Each entry must be reproduced precisely as it stands.
--- Task input ---
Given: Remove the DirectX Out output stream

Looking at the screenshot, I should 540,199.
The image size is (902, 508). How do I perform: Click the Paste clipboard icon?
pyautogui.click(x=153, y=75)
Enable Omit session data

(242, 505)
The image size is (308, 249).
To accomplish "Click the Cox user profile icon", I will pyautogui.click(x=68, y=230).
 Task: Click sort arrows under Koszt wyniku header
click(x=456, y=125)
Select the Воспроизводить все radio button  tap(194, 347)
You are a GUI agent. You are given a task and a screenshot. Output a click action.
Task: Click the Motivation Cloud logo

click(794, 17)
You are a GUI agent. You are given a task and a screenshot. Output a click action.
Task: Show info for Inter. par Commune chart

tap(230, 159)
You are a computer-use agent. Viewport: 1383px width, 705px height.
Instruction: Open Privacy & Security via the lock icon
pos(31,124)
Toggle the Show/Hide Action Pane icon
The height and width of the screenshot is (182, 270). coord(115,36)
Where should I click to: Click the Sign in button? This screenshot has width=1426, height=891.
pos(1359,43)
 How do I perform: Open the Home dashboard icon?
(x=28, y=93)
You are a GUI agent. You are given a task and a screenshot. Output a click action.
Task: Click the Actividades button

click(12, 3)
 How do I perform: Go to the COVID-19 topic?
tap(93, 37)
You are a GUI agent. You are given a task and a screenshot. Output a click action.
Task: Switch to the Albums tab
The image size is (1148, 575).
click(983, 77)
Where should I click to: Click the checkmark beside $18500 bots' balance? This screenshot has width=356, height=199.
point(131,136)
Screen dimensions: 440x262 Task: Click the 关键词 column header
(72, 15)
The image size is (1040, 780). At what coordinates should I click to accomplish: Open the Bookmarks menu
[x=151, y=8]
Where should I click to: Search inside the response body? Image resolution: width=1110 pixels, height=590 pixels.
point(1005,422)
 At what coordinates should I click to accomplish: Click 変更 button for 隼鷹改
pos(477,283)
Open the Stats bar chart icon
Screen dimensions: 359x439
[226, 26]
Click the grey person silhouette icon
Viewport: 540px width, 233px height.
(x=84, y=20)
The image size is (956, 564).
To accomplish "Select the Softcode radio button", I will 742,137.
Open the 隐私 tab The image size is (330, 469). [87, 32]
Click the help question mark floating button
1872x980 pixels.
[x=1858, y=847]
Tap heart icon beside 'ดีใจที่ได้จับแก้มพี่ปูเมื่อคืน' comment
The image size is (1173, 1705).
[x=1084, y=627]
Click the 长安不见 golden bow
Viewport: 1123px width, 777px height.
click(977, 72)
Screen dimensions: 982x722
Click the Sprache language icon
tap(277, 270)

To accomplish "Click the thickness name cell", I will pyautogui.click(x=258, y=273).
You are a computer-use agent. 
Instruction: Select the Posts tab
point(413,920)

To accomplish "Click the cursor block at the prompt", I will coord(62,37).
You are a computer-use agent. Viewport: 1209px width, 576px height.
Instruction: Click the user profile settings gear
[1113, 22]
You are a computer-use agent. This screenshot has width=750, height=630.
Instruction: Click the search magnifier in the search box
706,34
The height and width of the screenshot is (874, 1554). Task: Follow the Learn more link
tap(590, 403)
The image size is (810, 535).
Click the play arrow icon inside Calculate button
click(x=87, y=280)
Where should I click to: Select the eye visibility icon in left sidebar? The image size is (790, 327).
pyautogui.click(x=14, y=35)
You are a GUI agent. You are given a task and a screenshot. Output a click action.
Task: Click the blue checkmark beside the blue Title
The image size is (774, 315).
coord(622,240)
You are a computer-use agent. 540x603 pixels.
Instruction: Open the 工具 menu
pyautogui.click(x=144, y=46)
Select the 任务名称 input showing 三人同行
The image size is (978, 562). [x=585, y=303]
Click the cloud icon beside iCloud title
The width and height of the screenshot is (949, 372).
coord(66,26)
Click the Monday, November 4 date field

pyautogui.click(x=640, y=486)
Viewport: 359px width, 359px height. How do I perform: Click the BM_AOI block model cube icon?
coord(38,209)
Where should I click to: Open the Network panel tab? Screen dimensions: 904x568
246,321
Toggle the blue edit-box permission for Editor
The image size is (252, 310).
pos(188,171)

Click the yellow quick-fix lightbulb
---
> **Solution**
Given: Remove the DirectX Out output stream

Looking at the screenshot, I should 540,199.
The image size is (902, 508). How do I perform: Click the Paste clipboard icon?
pyautogui.click(x=153, y=75)
Enable Omit session data

(242, 505)
The image size is (308, 249).
To accomplish "Click the Cox user profile icon", I will pyautogui.click(x=68, y=230).
 Task: Click sort arrows under Koszt wyniku header
click(x=456, y=125)
Select the Воспроизводить все radio button  tap(194, 347)
You are a GUI agent. You are given a task and a screenshot. Output a click action.
Task: Click the Motivation Cloud logo

click(794, 17)
You are a GUI agent. You are given a task and a screenshot. Output a click action.
Task: Show info for Inter. par Commune chart

tap(230, 159)
You are a computer-use agent. Viewport: 1383px width, 705px height.
Instruction: Open Privacy & Security via the lock icon
pos(31,124)
Toggle the Show/Hide Action Pane icon
The height and width of the screenshot is (182, 270). coord(115,36)
Where should I click to: Click the Sign in button? This screenshot has width=1426, height=891.
pos(1359,43)
 How do I perform: Open the Home dashboard icon?
(x=28, y=93)
You are a GUI agent. You are given a task and a screenshot. Output a click action.
Task: Click the Actividades button

click(12, 3)
 How do I perform: Go to the COVID-19 topic?
tap(93, 37)
You are a GUI agent. You are given a task and a screenshot. Output a click action.
Task: Switch to the Albums tab
The image size is (1148, 575).
click(983, 77)
Where should I click to: Click the checkmark beside $18500 bots' balance? This screenshot has width=356, height=199.
point(131,136)
Screen dimensions: 440x262 Task: Click the 关键词 column header
(72, 15)
The image size is (1040, 780). At what coordinates should I click to accomplish: Open the Bookmarks menu
[x=151, y=8]
Where should I click to: Search inside the response body? Image resolution: width=1110 pixels, height=590 pixels.
point(1005,422)
 At what coordinates should I click to accomplish: Click 変更 button for 隼鷹改
pos(477,283)
Open the Stats bar chart icon
Screen dimensions: 359x439
[226, 26]
Click the grey person silhouette icon
Viewport: 540px width, 233px height.
(x=84, y=20)
The image size is (956, 564).
To accomplish "Select the Softcode radio button", I will 742,137.
Open the 隐私 tab The image size is (330, 469). [87, 32]
Click the help question mark floating button
1872x980 pixels.
[x=1858, y=847]
Tap heart icon beside 'ดีใจที่ได้จับแก้มพี่ปูเมื่อคืน' comment
The image size is (1173, 1705).
[x=1084, y=627]
Click the 长安不见 golden bow
Viewport: 1123px width, 777px height.
click(977, 72)
Screen dimensions: 982x722
Click the Sprache language icon
tap(277, 270)

To accomplish "Click the thickness name cell", I will pyautogui.click(x=258, y=273).
You are a computer-use agent. 
Instruction: Select the Posts tab
point(413,920)

To accomplish "Click the cursor block at the prompt", I will coord(62,37).
You are a computer-use agent. Viewport: 1209px width, 576px height.
Instruction: Click the user profile settings gear
[1113, 22]
You are a computer-use agent. This screenshot has width=750, height=630.
Instruction: Click the search magnifier in the search box
706,34
The height and width of the screenshot is (874, 1554). Task: Follow the Learn more link
tap(590, 403)
The image size is (810, 535).
Click the play arrow icon inside Calculate button
click(x=87, y=280)
Where should I click to: Select the eye visibility icon in left sidebar? The image size is (790, 327).
pyautogui.click(x=14, y=35)
You are a GUI agent. You are given a task and a screenshot. Output a click action.
Task: Click the blue checkmark beside the blue Title
The image size is (774, 315).
coord(622,240)
You are a computer-use agent. 540x603 pixels.
Instruction: Open the 工具 menu
pyautogui.click(x=144, y=46)
Select the 任务名称 input showing 三人同行
The image size is (978, 562). [x=585, y=303]
Click the cloud icon beside iCloud title
The width and height of the screenshot is (949, 372).
coord(66,26)
Click the Monday, November 4 date field

pyautogui.click(x=640, y=486)
Viewport: 359px width, 359px height. How do I perform: Click the BM_AOI block model cube icon?
coord(38,209)
Where should I click to: Open the Network panel tab? Screen dimensions: 904x568
246,321
Toggle the blue edit-box permission for Editor
The image size is (252, 310).
pos(188,171)

Click the yellow quick-fix lightbulb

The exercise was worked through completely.